El día de ayer, 22 de abril, se cumplieron 135 años del natalicio del insigne hijo de Simbirsk, en la rivera del Volga. Todo un océano de acontecimientos se han producido desde entonces. Entre otros muchos, el ascenso y desplome del poder soviético cuya impronta marcó de manera indeleble al siglo XX, llamado por algunos, […]
El día de ayer, 22 de abril, se cumplieron 135 años del natalicio del insigne hijo de Simbirsk, en la rivera del Volga. Todo un océano de acontecimientos se han producido desde entonces. Entre otros muchos, el ascenso y desplome del poder soviético cuya impronta marcó de manera indeleble al siglo XX, llamado por algunos, no sin razón, siglo de las revoluciones sociales.
No cabe la menor duda de que el dirigente bolchevique abriría desmesuradamente sus ojos si pudiera contemplar el paisaje político, social y ecológico de este mundo nuestro de inicios del siglo XXI. Efectivamente, el revolucionario ruso se sorprendería de lo nuevo que hay sobre la superficie terrestre, sus avances tecnológicos, el potencial de las armas desarrolladas por los países imperialistas, la perfección técnica y el radio de influencia alcanzado por los medios de comunicación incluídos el teléfono celular, la televisión y el internet, el desolador recuento de daños ecológicos, las enfermedades que ponen en riesgo la salud y vida de los habitantes del planeta, los modernos medios de transporte que prácticamente proveen -aunque sea para una minoría- el don de la oblicuidad, los matices que adquieren las modernas guerras coloniales.

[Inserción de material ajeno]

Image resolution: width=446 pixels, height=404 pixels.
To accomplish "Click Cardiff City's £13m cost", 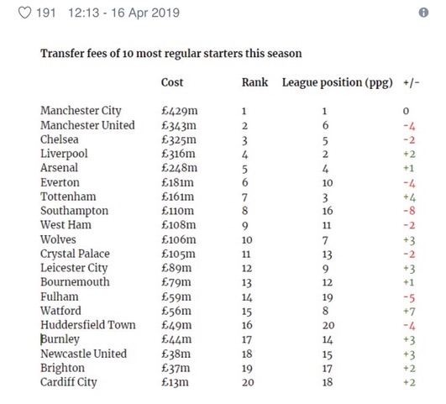I will click(175, 382).
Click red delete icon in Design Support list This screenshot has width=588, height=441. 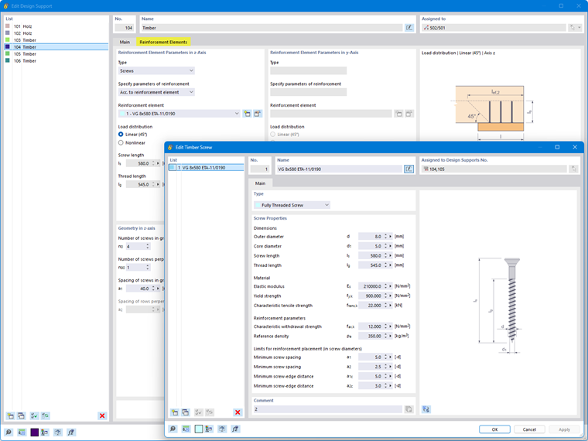pos(102,415)
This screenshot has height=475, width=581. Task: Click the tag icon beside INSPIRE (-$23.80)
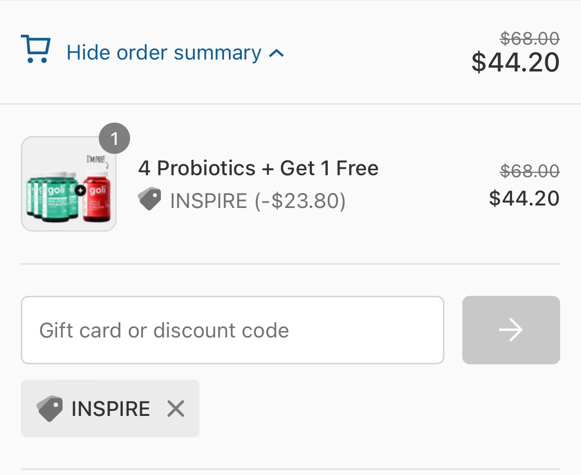click(149, 200)
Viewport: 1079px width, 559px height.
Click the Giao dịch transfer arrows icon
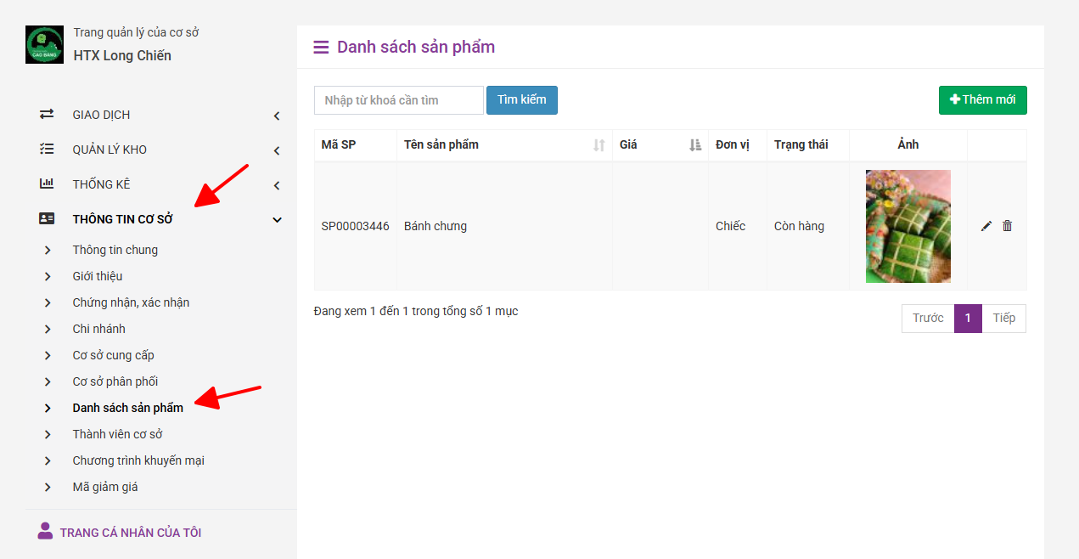coord(47,115)
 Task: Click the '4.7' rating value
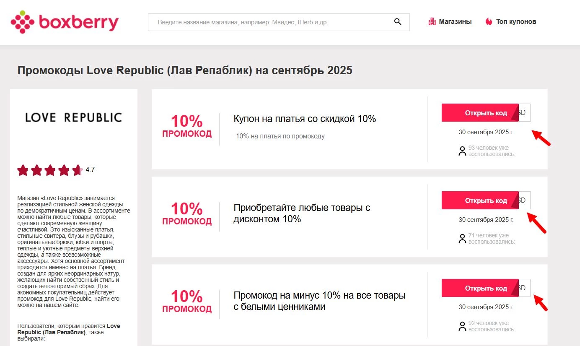(90, 170)
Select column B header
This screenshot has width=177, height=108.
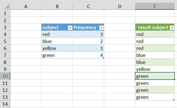point(57,6)
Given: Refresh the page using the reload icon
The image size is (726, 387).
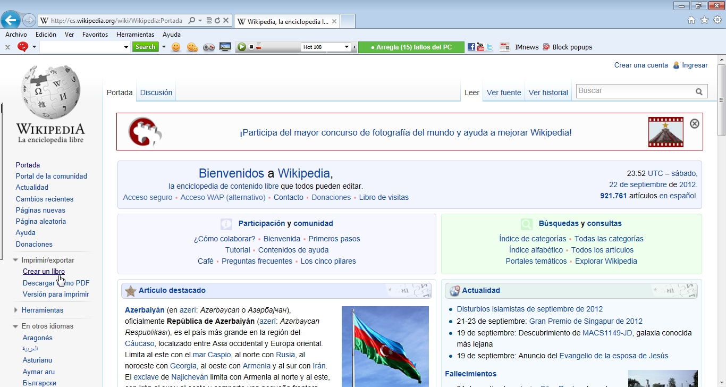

Pero con toda seguridad se puede afirmar que si el jefe de la revolución que puso en jaque a los imperialismos de toda cepa pudiera despertar de su letargo embalsamado se preguntaría con toda razón sobre los intrincados vericuetos que han puesto a su querida humanidad en el camino del colapso. Quedaría atónito al enterarse de cómo el socialismo tomó matices tan contrarios al proyecto original de Octubre de 1917 y seguramente se volvería a morir de saber que la corriente liquidadora en el seno del PCUS tomó las riendas del poder estatal soviético, entregando en bandeja de plata la patria socialista a los cuervos rapaces del occidente capitalista. Ni que decir de su eventual reacción ante la más reciente ofensiva neo-colonial de la administración imperial contra los pueblos del mundo.
Sin embargo, a pesar de su aparente silencio, el viejo jefe bolchevique, bastante aburrido de tan largas vacaciones obligatorias, nos llama desde su mausoleo de la plaza roja de Moscú a no perder la esperanza, nos llama a no ceder al chantaje, nos llama a luchar, a resistir, apela a la unidad más amplia y a la valentía de los pueblos porque como todos sabemos, aún es tiempo de enderezar el barco, aún es tiempo de un mundo verdaderamente racional. Solo hace falta aguzar el oído para escuchar su grito sonoro.
Los amos y señores del mundo querrían que la memoria de la humanidad extirpara para siempre el pensamiento y la vida del dirigente soviético. No es casual que recientemente se rodara una película con el sugerente título «Good bye Lenin», cuya secuencia final, entre otras muchas triquiñuelas ideológicas, hace aparecer una estatua del jefe marxista cortado por las piernas y volando por los aires hacia un destino preferentemente sin retorno.
Muy al contrario y por encima de las dolorosas desilusiones de final del siglo pasado y de las astronómicas campañas difamatorias, los pueblos del mundo reservan un lugar especial en sus corazones al implacable comunista. Baste recordar las intensas y multitudinarias manifestaciones del pueblo ruso para impedir que el cuerpo de Vladimir Ilich Ulianov fuese puesto definitivamente bajo tierra por iniciativa de los modernos gobernantes rusos. El campamento popular que en el Chile de 1971 adoptara orgullosamente su nombre y la escuelita que en la isla de Cuba hace lo propio.
Algunos dirán que se trata de reminiscencias anquilosadas del pasado, otros que se trata de una terapia intensiva a los maltrechos metarrelatos. Francamente habría que preguntarles si, como en otros muchos casos, no se aplica un doble rasero al discurso histórico, de parte de quienes piensan que recordar a Lenin es una nostalgia totalitaria (sic) y en cambio abundan sobre las atinadas razones que tuvo el cardenal Ratzinger para acudir a la dinastía de los Benedictos en la elección de su nuevo nombre.
Nosotros, los de siempre, en este 135 aniversario de su nacimiento decimos a Lenin «Hasta siempre compañero».